Given task 1 →
In the printer setup excerpt, what Device URI is entered?
--- start Source excerpt ---
8. Under Device, select IPP Internet Printing Protocol

9. For Device URI, I put socket://hostname:9100

10. Make ---> Select 'Lexmark'

11. Model ---> You should see the C510 models select 'Lexmark C510n (ps)'

12. Go to Administration->manage printers->c510n->print test page.

Your mileage may vary.... hopefully not that much.

----------

## maximilian1st

Hi,

thank you for the very usefull guide to install lexmark printers.

It worked here for the Optra S 1650, 2450 and Optra C 510. All three printers are connected to the network with their own respective network cards.

Stil there is one thing that I miss for the moment and that is the duplex option in the printer properties menu when printing a web page from firefox. Is there any way to make this option appear or do I have to install the lexmark linux driver for that? By the way which one of these would be the closest match for gentoo, the debian one probably?

http://downloads.lexmark.com/cgi-perl/downloads.cgi?ccs=229:1:0:429:0:0&emeaframe=&target=http://downloads.lexmark.com/cgi-perl/downloads.cgi&target=http://downloads.lexmark.com/cgi-perl/downloads.cgi&&req=:::::

They have drivers for the main unix and alike systems.

Thank you in advance for the kind answer.

Maximilian

----------
--- end Source excerpt ---
--- start Material for this task ---
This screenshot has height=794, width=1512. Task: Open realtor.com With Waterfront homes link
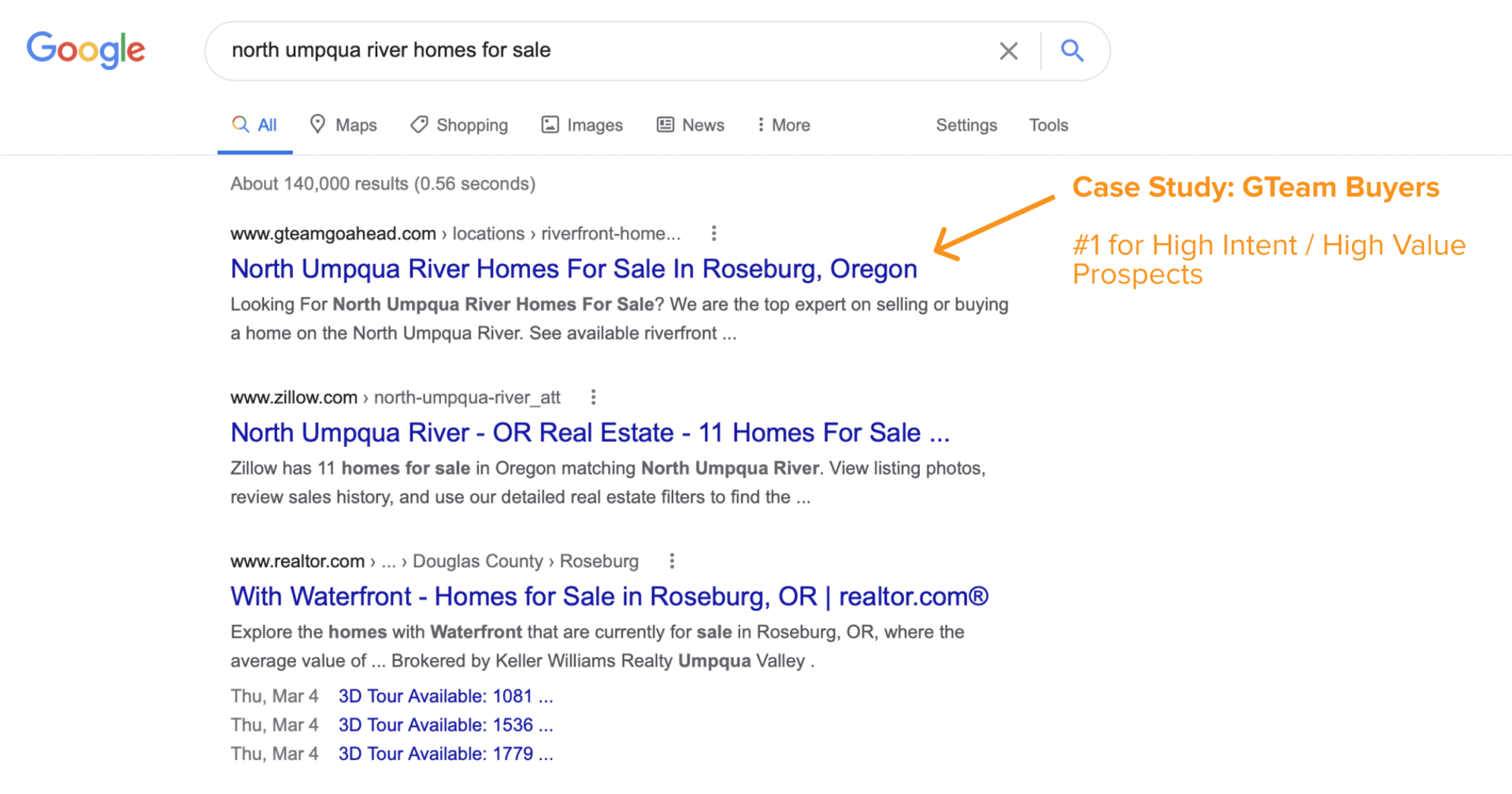609,597
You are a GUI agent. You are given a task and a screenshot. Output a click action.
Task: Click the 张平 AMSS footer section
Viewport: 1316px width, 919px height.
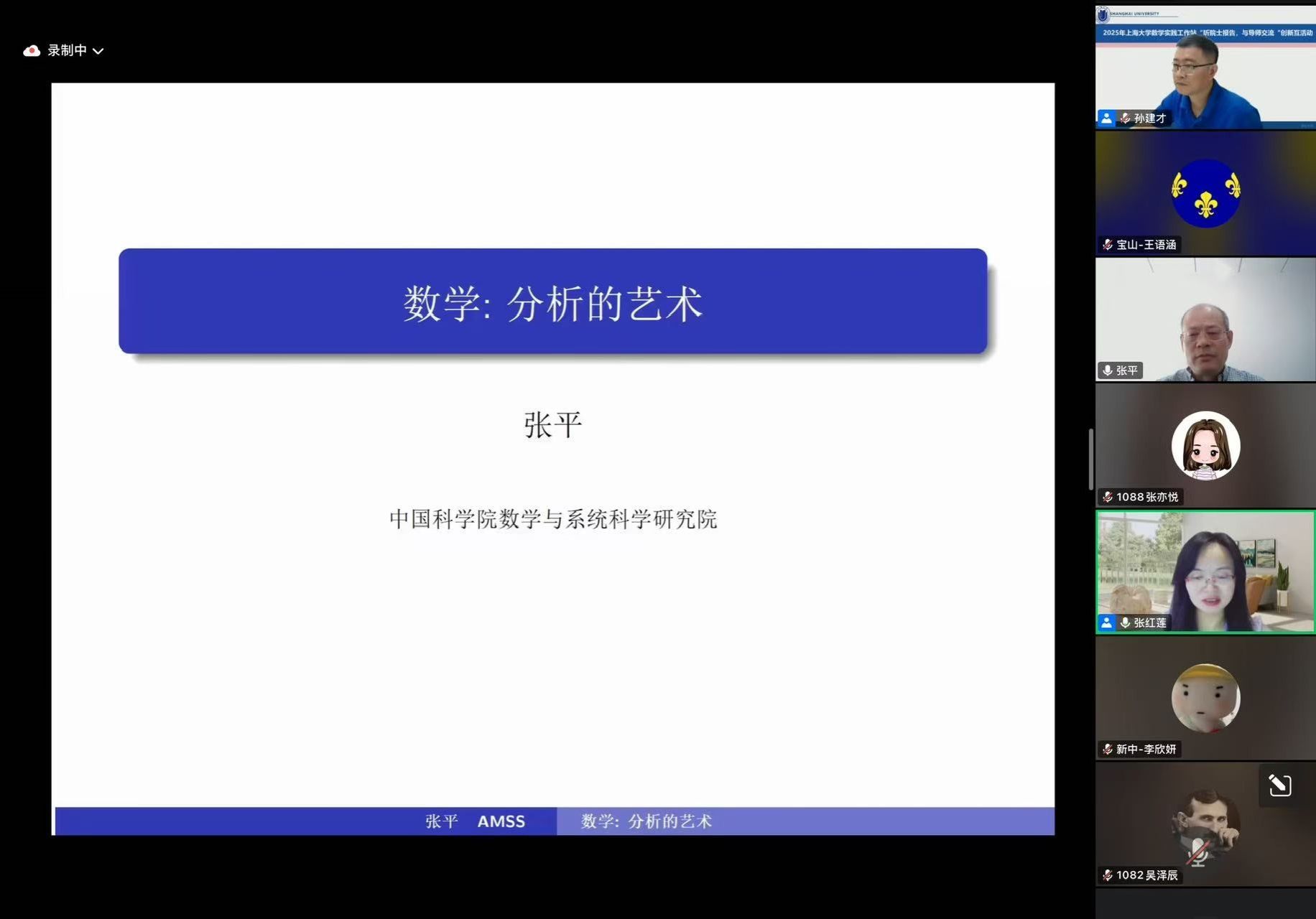pyautogui.click(x=305, y=821)
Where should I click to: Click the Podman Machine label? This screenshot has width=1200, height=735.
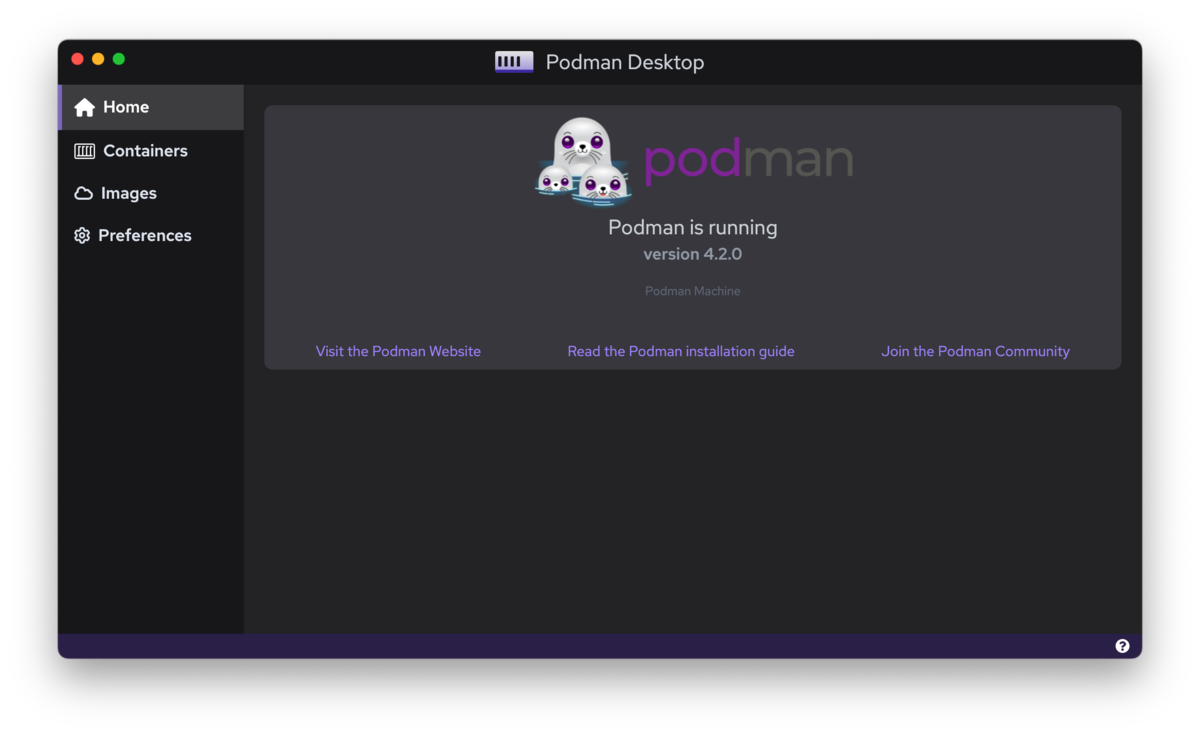pyautogui.click(x=693, y=291)
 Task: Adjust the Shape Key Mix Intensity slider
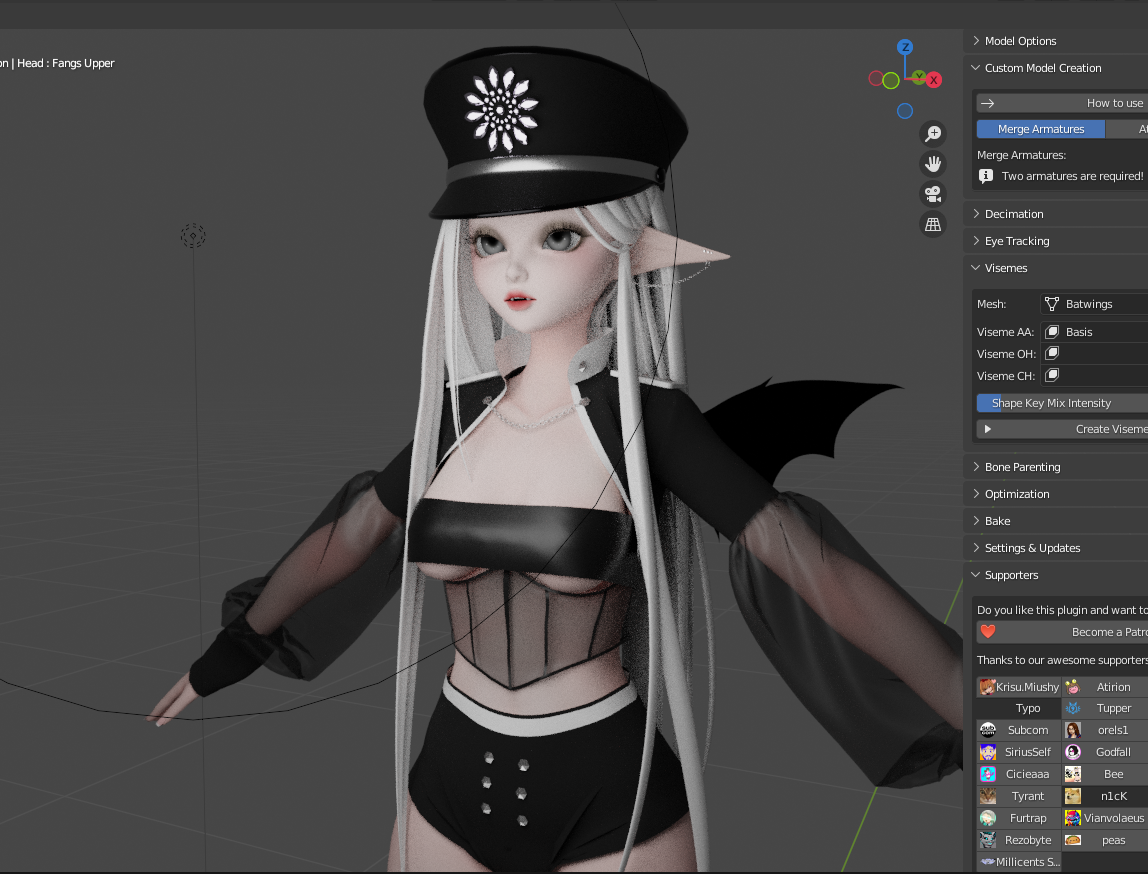point(1062,403)
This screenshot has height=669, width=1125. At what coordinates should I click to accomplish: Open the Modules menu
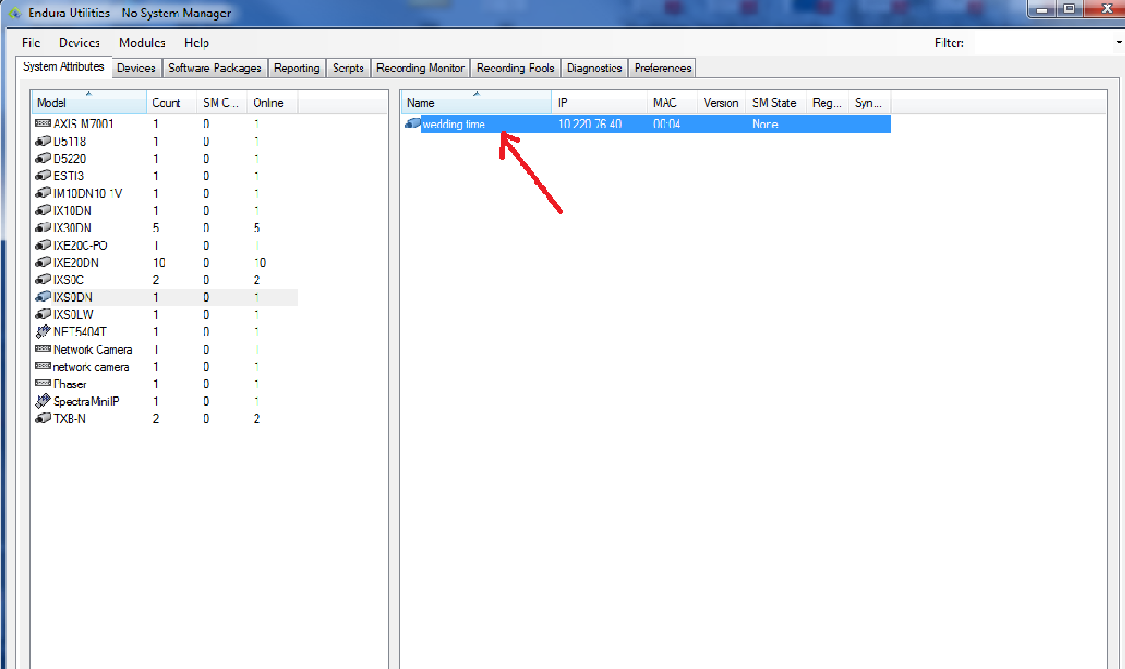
--- end Material for this task ---
Given task 2 →
Rewrite the rows from the line holding "Task: Adjust the" through the end of the rows, inclusive, with "slider" changed to "dial" and nothing else altered. Omit the pictures.

Output 1 →
socket://hostname:9100

Output 2 →
 Task: Adjust the Shape Key Mix Intensity dial
point(1062,403)
This screenshot has height=669, width=1125. At what coordinates should I click to accomplish: Open the Modules menu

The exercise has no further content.